Serverless architecture is ideal for certain workload types while for others it can be expensive or impractical. Understanding the right use case is key for successful application of the serverless model in practice.

Ideal scenarios

• API backends - REST or GraphQL APIs handling HTTP requests
• Event processing - reacting to file upload, database change, queue message
• Scheduled tasks - cron jobs executing periodically
• Image and video processing - resizing, compression, transcoding on demand
• Chatbots and AI inference - processing user messages and AI model calls
• Webhooks - receiving and processing webhook calls from external services
• IoT data processing - processing data from sensors and devices

Less suitable scenarios

Serverless isn't optimal for long-running processes lasting more than 15 minutes, for applications requiring constant low latency (cold start problem), for workloads with constantly high traffic where a dedicated server is cheaper, and for applications requiring local filesystem or long-lasting WebSocket connections. In these cases, containers or traditional servers are a better choice.

Pricing model

One of the biggest advantages of the serverless model is pay-per-use. You don't pay for server idle time but only for time when your code actively executes. AWS Lambda charges per number of requests (EUR 0.17 per million requests) and per execution duration measured in GB-seconds (how much memory the function uses multiplied by execution duration in seconds).

Cost comparison

For a small site or API with 100,000 requests per month where each request takes 200ms with 256MB of memory, the monthly cost on AWS Lambda would be under one euro. The equivalent EC2 server t3.micro costs about EUR 7.30 per month even when it does nothing most of the time. For this workload type, serverless is drastically cheaper.

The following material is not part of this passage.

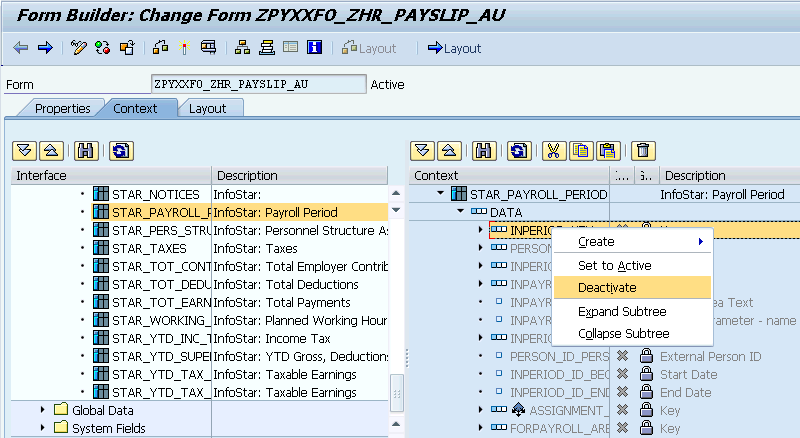Click the active Layout button with blue arrow
The image size is (800, 438).
click(x=454, y=48)
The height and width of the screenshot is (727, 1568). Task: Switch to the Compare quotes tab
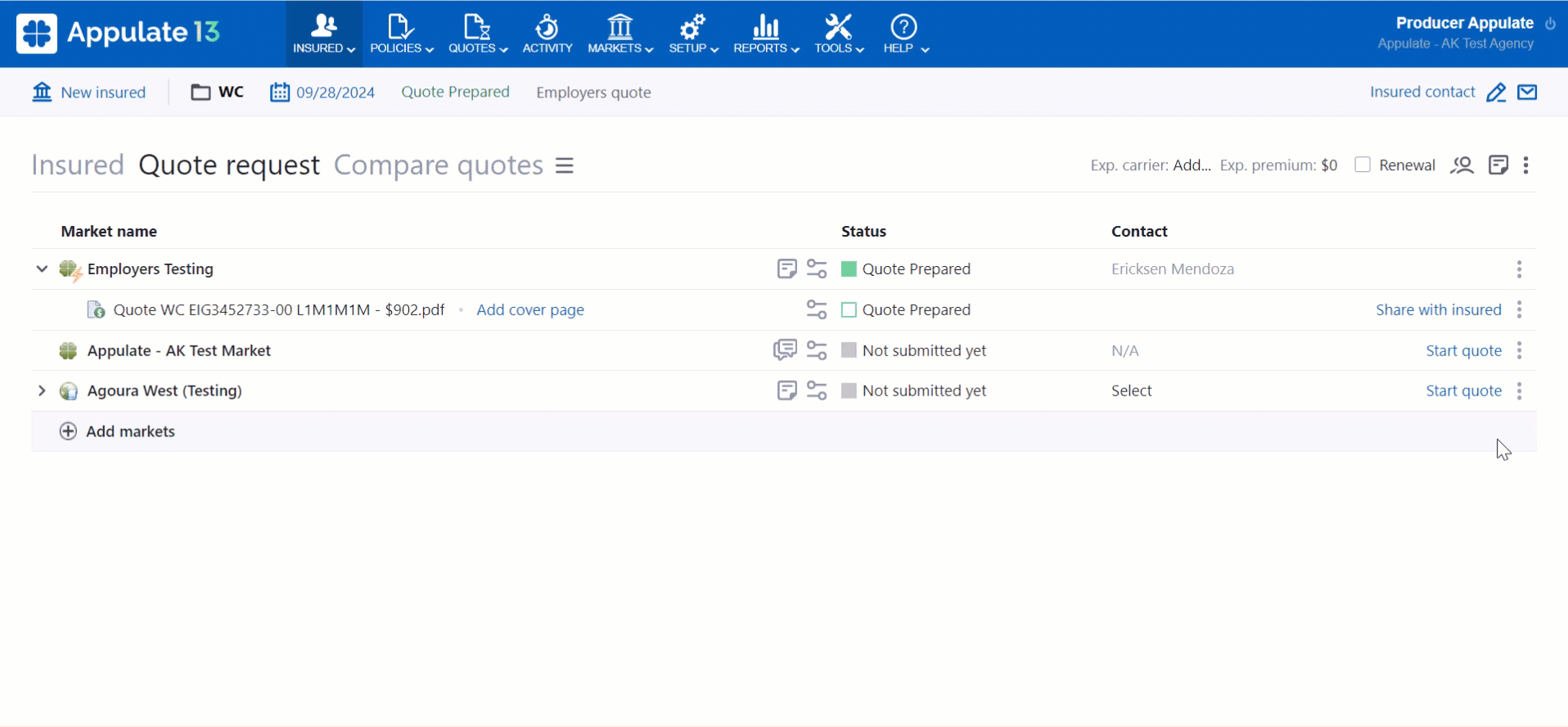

However, the calculation changes at large scale. For an application with 100 million requests per month, serverless costs can exceed EUR 170 per month while a dedicated server with similar capacity would cost less. The so-called serverless cost cliff arises when workload exceeds a certain threshold where a constantly leased server becomes more cost-effective. For every application, it's important to do a cost analysis for expected workload before choosing a model.

Advantages of serverless architecture

• No infrastructure management - you don't worry about servers, patches, scaling
• Automatic scaling - from zero to million requests without any configuration
• Pay-per-use - you pay only for execution, not for idle time
• Faster development - focus on code instead of infrastructure speeds up delivery
• High availability - cloud provider guarantees availability without your engagement
• Scaling to zero - no costs when there's no traffic

Disadvantages and challenges

Serverless architecture also brings specific challenges. Vendor lock-in is real because each provider has specific APIs, services, and tools that make migration to another provider difficult. Cold start latency can be problematic for applications requiring consistently fast response. Debugging and monitoring are more complex because functions execute in ephemeral environments without access to traditional diagnostic tools.

Local development and testing also represent a challenge because it's hard to replicate the cloud environment locally. Tools like AWS SAM, Serverless Framework, and LocalStack help but can't fully simulate production behavior. Limits on deployment package size, execution time, and memory may require refactoring existing applications. Finally, for teams without cloud services experience, the learning curve can be steep.